Notwithstanding that restriction binding on all owners, the Ketelhuts purchased a lot and planted a vineyard of 600 plants, amazingly much of the vineyard encroached into the Los Robles common area.
The Ketelhuts began harvesting grapes, having them shipped to a winery and made into wine which they then sold over the internet. They advertised tastings at the vineyard. Their wines ranged in price form $27 – $42 a bottle. Ketelhut wines were featured at a few local restaurants. The Ketelhuts tax filings classified the vineyard as a business. Looks like a business to this wine lover (and the dissenting justice).
NEIGHBORS SUE HOA
Several neighbors sued the Los Robles board and the Ketelhuts, arguing their vineyard and making of wines was a business in violation of the CC&Rs. Three of the five board members determined the Ketelhuts “growing grapes was part of their landscape plan” and the vineyard did not affect the residential character of their community. Both comments off the mark in my opinion.

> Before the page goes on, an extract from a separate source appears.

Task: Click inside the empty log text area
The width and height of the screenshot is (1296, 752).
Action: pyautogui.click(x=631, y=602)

The trial court ruled for the association. The decision was appealed.
HOA GIVEN BENEFIT OF THE DOUBT
The Second District Court of Appeal relied on the Supreme Court case of Landen v. La Jolla Shores Association where the Supreme Court adopted a rule of judicial deference to decisions made by homeowner boards. I apologize for the long quote but this is the standard for HOA boards:
“[We] adopt today for California courts a rule of judicial deference to community association board decision making that applies…when owners in common interest developments seek to litigate ordinary maintenance decisions entrusted to the discretion of their associations’ boards of directors.
Where a duly constituted community association board, upon reasonable investigation, in good faith and with regard for the best interests of the community association and its members, exercises discretion within the scope of its authority under relevant statutes, covenants and restrictions… discharging an obligation to maintain and repair a development’s common areas, courts should defer to the board’s authority and presumed expertise… A differential standard will… foster stability, certainty and predictability in the governance and management of common interest developments.”

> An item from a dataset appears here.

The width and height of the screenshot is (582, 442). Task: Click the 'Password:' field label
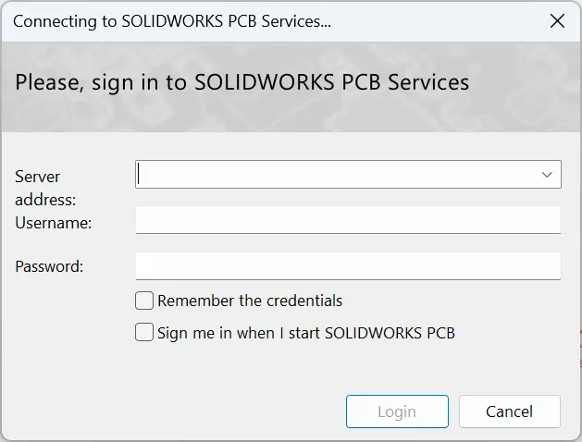point(49,266)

The point of this column is to illustrate the deference courts give to HOA board decisions.
BUILDING IN COMMON AREA
The Court also ruled that because the common area was owned by the association and not by lot owners each owning a share, the board had the authority to allow the vineyard encroachment into the common area. Important point.
MARCH 26 SPECIAL ELECTION
FIVE CANDIDATES ARE RUNNING TO REPLACE TED GAINES FOR STATE SENATOR IN DISTRICT ONE – OUR DISTRICT. I RECOMMEND A VOTE FOR BRIAN DAHLE – A REACH-ACROSS-THE-AISLE REPUBLICAN.
Jim Porter is an attorney with Porter Simon licensed in California and Nevada, with offices in Truckee and Tahoe City, California, and Reno, Nevada. Jim’s practice areas include: real estate, development, construction, business, HOA’s, contracts, personal injury, accidents, mediation and other transactional matters. He may be reached at firstname.lastname@example.org or www.portersimon.com.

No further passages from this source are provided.